• _TASK PROMPT_
Can you change every "Identify the location of" in the data below to "Find the position of" and leave everything else as it is?

• _DATA_
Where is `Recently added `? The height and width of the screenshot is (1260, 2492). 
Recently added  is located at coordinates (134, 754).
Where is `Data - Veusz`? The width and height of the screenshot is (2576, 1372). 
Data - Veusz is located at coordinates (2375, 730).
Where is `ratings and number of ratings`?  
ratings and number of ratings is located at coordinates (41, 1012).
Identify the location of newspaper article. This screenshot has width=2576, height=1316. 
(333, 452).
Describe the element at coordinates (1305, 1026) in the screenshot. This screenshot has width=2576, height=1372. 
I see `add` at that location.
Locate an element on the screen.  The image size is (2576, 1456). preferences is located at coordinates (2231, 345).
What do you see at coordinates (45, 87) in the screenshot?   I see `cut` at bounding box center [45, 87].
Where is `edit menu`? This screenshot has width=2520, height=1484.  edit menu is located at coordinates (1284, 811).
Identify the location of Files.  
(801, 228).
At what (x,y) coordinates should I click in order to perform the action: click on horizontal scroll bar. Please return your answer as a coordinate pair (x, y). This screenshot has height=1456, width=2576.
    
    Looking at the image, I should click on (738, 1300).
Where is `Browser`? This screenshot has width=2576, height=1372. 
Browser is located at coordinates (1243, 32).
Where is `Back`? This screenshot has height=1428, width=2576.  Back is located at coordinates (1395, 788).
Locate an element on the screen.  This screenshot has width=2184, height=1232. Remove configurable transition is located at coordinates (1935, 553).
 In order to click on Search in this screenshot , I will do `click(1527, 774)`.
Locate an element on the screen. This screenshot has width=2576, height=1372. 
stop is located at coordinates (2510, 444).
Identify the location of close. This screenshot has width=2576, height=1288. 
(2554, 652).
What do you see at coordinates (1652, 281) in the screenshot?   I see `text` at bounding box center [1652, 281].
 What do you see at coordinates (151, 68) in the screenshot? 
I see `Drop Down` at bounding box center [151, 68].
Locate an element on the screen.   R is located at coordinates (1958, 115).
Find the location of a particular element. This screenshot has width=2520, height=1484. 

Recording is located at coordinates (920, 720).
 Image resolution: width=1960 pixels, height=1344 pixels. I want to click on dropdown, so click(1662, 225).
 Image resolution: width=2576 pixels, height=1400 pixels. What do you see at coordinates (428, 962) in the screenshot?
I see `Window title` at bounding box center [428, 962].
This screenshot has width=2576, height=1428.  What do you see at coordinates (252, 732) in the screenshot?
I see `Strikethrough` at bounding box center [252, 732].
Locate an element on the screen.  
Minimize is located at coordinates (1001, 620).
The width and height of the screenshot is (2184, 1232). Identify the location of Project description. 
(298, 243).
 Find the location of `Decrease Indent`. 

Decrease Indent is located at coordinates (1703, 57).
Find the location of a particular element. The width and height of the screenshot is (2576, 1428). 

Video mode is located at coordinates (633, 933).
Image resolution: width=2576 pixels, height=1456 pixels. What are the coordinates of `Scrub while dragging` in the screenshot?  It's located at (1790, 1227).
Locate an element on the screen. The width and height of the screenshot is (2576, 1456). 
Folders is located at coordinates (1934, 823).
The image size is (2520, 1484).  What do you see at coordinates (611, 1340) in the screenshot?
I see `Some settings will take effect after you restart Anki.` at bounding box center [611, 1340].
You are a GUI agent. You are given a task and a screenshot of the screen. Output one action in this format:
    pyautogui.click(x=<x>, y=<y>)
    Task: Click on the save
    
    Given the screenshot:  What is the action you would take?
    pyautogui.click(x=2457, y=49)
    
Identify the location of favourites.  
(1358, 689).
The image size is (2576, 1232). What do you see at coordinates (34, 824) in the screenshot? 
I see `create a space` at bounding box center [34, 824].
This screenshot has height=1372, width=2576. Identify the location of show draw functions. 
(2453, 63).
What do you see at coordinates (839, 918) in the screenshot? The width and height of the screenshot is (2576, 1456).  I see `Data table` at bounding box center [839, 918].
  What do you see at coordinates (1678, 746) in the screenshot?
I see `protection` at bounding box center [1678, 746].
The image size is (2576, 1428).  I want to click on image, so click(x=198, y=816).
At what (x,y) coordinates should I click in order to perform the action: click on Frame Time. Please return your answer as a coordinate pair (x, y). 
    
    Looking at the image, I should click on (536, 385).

• _WORKED ANSWER_
Where is `Recently added `? The height and width of the screenshot is (1260, 2492). 
Recently added  is located at coordinates (134, 754).
Where is `Data - Veusz`? The width and height of the screenshot is (2576, 1372). 
Data - Veusz is located at coordinates (2375, 730).
Where is `ratings and number of ratings`?  
ratings and number of ratings is located at coordinates (41, 1012).
Find the position of newspaper article. This screenshot has width=2576, height=1316. 
(333, 452).
Describe the element at coordinates (1305, 1026) in the screenshot. This screenshot has width=2576, height=1372. 
I see `add` at that location.
Locate an element on the screen.  The image size is (2576, 1456). preferences is located at coordinates (2231, 345).
What do you see at coordinates (45, 87) in the screenshot?   I see `cut` at bounding box center [45, 87].
Where is `edit menu`? This screenshot has width=2520, height=1484.  edit menu is located at coordinates (1284, 811).
Find the position of Files.  
(801, 228).
At what (x,y) coordinates should I click in order to perform the action: click on horizontal scroll bar. Please return your answer as a coordinate pair (x, y). This screenshot has height=1456, width=2576.
    
    Looking at the image, I should click on (738, 1300).
Where is `Browser`? This screenshot has width=2576, height=1372. 
Browser is located at coordinates (1243, 32).
Where is `Back`? This screenshot has height=1428, width=2576.  Back is located at coordinates (1395, 788).
Locate an element on the screen.  This screenshot has width=2184, height=1232. Remove configurable transition is located at coordinates (1935, 553).
 In order to click on Search in this screenshot , I will do `click(1527, 774)`.
Locate an element on the screen. This screenshot has width=2576, height=1372. 
stop is located at coordinates (2510, 444).
Find the position of close. This screenshot has width=2576, height=1288. 
(2554, 652).
What do you see at coordinates (1652, 281) in the screenshot?   I see `text` at bounding box center [1652, 281].
 What do you see at coordinates (151, 68) in the screenshot? 
I see `Drop Down` at bounding box center [151, 68].
Locate an element on the screen.   R is located at coordinates (1958, 115).
Find the location of a particular element. This screenshot has width=2520, height=1484. 

Recording is located at coordinates (920, 720).
 Image resolution: width=1960 pixels, height=1344 pixels. I want to click on dropdown, so click(1662, 225).
 Image resolution: width=2576 pixels, height=1400 pixels. What do you see at coordinates (428, 962) in the screenshot?
I see `Window title` at bounding box center [428, 962].
This screenshot has width=2576, height=1428.  What do you see at coordinates (252, 732) in the screenshot?
I see `Strikethrough` at bounding box center [252, 732].
Locate an element on the screen.  
Minimize is located at coordinates (1001, 620).
The width and height of the screenshot is (2184, 1232). Find the position of Project description. 
(298, 243).
 Find the location of `Decrease Indent`. 

Decrease Indent is located at coordinates (1703, 57).
Find the location of a particular element. The width and height of the screenshot is (2576, 1428). 

Video mode is located at coordinates (633, 933).
Image resolution: width=2576 pixels, height=1456 pixels. What are the coordinates of `Scrub while dragging` in the screenshot?  It's located at (1790, 1227).
Locate an element on the screen. The width and height of the screenshot is (2576, 1456). 
Folders is located at coordinates (1934, 823).
The image size is (2520, 1484).  What do you see at coordinates (611, 1340) in the screenshot?
I see `Some settings will take effect after you restart Anki.` at bounding box center [611, 1340].
You are a GUI agent. You are given a task and a screenshot of the screen. Output one action in this format:
    pyautogui.click(x=<x>, y=<y>)
    Task: Click on the save
    
    Given the screenshot:  What is the action you would take?
    pyautogui.click(x=2457, y=49)
    
Find the position of favourites.  
(1358, 689).
The image size is (2576, 1232). What do you see at coordinates (34, 824) in the screenshot? 
I see `create a space` at bounding box center [34, 824].
This screenshot has height=1372, width=2576. Find the position of show draw functions. 
(2453, 63).
What do you see at coordinates (839, 918) in the screenshot? The width and height of the screenshot is (2576, 1456).  I see `Data table` at bounding box center [839, 918].
  What do you see at coordinates (1678, 746) in the screenshot?
I see `protection` at bounding box center [1678, 746].
The image size is (2576, 1428).  I want to click on image, so click(x=198, y=816).
At what (x,y) coordinates should I click in order to perform the action: click on Frame Time. Please return your answer as a coordinate pair (x, y). 
    
    Looking at the image, I should click on (536, 385).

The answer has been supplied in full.